[Prompt] Once the line containing "The width and height of the screenshot is (1365, 720)." is found in the entries below, restate it and each following line word for word, stopping after the line containing "This screenshot has width=1456, height=819.".

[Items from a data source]
******************************
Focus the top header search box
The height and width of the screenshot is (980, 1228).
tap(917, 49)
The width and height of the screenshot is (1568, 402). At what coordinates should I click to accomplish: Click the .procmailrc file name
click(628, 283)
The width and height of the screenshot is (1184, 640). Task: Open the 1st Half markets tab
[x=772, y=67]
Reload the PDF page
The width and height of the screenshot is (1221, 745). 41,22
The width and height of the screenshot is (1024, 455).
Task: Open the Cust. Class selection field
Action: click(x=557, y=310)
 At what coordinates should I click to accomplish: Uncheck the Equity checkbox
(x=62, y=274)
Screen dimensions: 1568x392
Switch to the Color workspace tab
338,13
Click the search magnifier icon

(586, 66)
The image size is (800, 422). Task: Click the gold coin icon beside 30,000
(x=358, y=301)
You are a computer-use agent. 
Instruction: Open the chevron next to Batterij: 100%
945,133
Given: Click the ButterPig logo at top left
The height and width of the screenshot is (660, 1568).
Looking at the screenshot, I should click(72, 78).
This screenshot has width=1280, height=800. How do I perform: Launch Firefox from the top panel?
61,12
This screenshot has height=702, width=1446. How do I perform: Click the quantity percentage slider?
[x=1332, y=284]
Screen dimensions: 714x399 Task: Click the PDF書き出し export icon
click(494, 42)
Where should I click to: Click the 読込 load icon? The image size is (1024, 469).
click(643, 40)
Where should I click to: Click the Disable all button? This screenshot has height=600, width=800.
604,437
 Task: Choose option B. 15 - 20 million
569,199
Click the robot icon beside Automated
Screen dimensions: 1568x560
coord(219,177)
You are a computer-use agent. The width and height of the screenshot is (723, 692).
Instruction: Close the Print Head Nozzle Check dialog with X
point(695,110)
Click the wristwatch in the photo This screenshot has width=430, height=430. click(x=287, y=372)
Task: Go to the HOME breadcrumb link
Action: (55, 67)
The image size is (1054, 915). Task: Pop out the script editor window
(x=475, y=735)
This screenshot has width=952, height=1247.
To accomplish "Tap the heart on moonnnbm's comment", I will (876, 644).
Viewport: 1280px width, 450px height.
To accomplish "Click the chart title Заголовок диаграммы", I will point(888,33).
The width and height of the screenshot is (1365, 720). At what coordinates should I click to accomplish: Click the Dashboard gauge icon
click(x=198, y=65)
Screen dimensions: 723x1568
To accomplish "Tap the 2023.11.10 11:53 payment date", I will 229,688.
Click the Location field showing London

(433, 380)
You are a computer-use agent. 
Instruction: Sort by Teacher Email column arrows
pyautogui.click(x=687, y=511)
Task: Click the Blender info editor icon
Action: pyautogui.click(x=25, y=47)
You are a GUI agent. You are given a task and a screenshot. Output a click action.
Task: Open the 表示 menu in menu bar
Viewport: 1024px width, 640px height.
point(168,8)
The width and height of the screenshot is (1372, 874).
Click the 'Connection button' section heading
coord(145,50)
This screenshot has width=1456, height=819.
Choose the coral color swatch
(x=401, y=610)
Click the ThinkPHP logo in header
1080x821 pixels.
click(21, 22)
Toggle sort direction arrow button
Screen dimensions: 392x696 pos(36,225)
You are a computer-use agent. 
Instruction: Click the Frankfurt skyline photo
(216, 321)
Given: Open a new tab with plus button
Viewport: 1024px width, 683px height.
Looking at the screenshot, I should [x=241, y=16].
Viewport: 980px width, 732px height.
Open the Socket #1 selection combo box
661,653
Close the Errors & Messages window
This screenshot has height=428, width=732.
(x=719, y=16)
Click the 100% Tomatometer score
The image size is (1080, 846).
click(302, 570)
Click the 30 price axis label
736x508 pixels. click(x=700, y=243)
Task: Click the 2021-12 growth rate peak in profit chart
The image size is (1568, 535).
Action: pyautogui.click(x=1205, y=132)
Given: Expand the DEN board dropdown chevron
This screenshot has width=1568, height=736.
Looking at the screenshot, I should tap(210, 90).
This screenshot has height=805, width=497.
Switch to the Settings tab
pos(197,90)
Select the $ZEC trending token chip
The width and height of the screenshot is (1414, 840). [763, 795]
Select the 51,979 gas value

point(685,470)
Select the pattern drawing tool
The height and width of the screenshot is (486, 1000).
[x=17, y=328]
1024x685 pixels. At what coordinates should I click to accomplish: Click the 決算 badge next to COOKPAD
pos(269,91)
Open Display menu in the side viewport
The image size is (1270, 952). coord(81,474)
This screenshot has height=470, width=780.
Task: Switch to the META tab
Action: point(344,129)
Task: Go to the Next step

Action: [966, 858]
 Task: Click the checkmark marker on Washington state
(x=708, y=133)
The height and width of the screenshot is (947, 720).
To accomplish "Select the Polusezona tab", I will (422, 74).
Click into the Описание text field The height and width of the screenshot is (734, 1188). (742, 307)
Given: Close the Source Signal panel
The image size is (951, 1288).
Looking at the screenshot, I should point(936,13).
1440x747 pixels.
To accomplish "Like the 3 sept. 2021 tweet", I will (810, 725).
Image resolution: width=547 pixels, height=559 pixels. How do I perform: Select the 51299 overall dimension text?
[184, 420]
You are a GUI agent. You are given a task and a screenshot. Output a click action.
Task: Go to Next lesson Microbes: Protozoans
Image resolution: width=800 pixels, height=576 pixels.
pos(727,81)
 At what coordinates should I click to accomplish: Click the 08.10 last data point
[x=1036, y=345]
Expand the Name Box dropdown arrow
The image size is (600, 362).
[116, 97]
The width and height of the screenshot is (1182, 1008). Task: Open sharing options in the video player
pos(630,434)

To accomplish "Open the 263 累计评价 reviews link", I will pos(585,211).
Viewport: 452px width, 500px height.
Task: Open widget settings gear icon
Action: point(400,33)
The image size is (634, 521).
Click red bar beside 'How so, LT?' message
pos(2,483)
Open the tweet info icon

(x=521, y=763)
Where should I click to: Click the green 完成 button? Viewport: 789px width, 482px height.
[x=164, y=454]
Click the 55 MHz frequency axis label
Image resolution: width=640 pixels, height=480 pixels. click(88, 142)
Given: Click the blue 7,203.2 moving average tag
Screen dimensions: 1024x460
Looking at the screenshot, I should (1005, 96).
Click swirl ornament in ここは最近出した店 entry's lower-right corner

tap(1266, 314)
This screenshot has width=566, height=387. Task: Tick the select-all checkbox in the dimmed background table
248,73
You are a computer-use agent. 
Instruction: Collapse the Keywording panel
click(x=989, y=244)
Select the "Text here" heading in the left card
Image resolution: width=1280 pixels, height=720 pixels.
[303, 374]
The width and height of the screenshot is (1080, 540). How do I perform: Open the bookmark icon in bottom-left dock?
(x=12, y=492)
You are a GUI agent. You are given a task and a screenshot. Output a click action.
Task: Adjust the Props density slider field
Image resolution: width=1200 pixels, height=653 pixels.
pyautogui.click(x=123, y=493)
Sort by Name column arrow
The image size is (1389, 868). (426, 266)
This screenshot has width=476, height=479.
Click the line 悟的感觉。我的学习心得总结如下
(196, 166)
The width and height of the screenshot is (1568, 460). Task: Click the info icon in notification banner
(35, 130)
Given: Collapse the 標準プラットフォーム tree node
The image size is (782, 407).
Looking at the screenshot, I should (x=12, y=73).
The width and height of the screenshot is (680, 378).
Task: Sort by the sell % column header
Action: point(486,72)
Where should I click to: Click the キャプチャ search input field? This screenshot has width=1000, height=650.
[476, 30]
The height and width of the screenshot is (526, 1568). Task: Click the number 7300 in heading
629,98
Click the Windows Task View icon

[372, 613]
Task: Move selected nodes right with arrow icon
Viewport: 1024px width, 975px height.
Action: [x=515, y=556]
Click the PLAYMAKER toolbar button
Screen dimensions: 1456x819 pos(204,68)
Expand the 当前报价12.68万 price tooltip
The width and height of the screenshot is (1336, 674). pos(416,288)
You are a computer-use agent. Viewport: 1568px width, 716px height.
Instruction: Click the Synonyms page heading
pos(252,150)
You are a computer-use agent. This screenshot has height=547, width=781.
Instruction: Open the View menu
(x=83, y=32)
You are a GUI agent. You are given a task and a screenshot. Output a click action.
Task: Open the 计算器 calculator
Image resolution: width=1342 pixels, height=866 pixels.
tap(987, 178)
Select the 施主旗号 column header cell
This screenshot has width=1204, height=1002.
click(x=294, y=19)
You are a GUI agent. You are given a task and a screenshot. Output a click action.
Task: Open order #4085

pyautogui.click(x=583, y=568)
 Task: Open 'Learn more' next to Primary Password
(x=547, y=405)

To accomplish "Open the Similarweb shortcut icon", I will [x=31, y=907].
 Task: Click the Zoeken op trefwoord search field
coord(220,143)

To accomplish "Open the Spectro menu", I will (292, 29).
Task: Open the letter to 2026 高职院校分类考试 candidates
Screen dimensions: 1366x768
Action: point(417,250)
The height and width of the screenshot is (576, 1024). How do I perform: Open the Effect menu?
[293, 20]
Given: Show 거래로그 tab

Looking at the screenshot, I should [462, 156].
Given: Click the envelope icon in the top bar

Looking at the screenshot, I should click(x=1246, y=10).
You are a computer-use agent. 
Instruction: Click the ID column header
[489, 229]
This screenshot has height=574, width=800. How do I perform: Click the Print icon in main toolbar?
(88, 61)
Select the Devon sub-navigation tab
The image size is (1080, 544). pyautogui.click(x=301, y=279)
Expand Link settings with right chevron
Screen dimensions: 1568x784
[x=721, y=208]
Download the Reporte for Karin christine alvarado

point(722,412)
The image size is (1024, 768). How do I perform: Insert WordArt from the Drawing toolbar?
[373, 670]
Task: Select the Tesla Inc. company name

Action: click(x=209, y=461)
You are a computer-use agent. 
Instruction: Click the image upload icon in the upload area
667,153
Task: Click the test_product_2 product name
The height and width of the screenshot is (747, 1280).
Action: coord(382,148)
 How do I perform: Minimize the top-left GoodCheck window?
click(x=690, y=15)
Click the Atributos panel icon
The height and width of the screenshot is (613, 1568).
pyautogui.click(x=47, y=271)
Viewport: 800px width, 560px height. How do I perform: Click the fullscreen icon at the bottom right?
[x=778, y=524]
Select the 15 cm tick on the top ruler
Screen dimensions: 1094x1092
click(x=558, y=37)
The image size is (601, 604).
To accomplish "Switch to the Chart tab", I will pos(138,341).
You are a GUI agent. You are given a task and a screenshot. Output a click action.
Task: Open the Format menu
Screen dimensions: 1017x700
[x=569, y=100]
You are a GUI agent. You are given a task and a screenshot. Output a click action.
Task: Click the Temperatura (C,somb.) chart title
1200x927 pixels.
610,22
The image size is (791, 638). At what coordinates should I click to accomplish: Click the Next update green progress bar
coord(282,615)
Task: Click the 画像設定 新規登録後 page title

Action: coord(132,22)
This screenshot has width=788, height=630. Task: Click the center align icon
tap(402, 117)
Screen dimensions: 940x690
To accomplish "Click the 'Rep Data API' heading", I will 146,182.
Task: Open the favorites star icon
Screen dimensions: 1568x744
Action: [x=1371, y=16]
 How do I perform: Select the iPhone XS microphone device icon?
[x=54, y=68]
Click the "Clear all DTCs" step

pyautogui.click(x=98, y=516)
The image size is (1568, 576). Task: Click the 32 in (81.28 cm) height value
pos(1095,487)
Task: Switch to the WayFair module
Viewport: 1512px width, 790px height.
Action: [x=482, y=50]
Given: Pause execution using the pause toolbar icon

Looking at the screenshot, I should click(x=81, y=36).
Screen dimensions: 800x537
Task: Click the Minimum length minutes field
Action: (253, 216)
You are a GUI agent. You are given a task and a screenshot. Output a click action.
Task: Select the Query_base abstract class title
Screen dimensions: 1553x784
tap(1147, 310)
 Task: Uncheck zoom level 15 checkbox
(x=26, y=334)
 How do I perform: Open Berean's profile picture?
******************************
[Solution below]
The width and height of the screenshot is (1365, 720). At what coordinates should I click to accomplish: Click the Dashboard gauge icon
click(x=198, y=65)
Screen dimensions: 723x1568
To accomplish "Tap the 2023.11.10 11:53 payment date", I will 229,688.
Click the Location field showing London

(433, 380)
You are a computer-use agent. 
Instruction: Sort by Teacher Email column arrows
pyautogui.click(x=687, y=511)
Task: Click the Blender info editor icon
Action: pyautogui.click(x=25, y=47)
You are a GUI agent. You are given a task and a screenshot. Output a click action.
Task: Open the 表示 menu in menu bar
Viewport: 1024px width, 640px height.
point(168,8)
The width and height of the screenshot is (1372, 874).
Click the 'Connection button' section heading
coord(145,50)
This screenshot has width=1456, height=819.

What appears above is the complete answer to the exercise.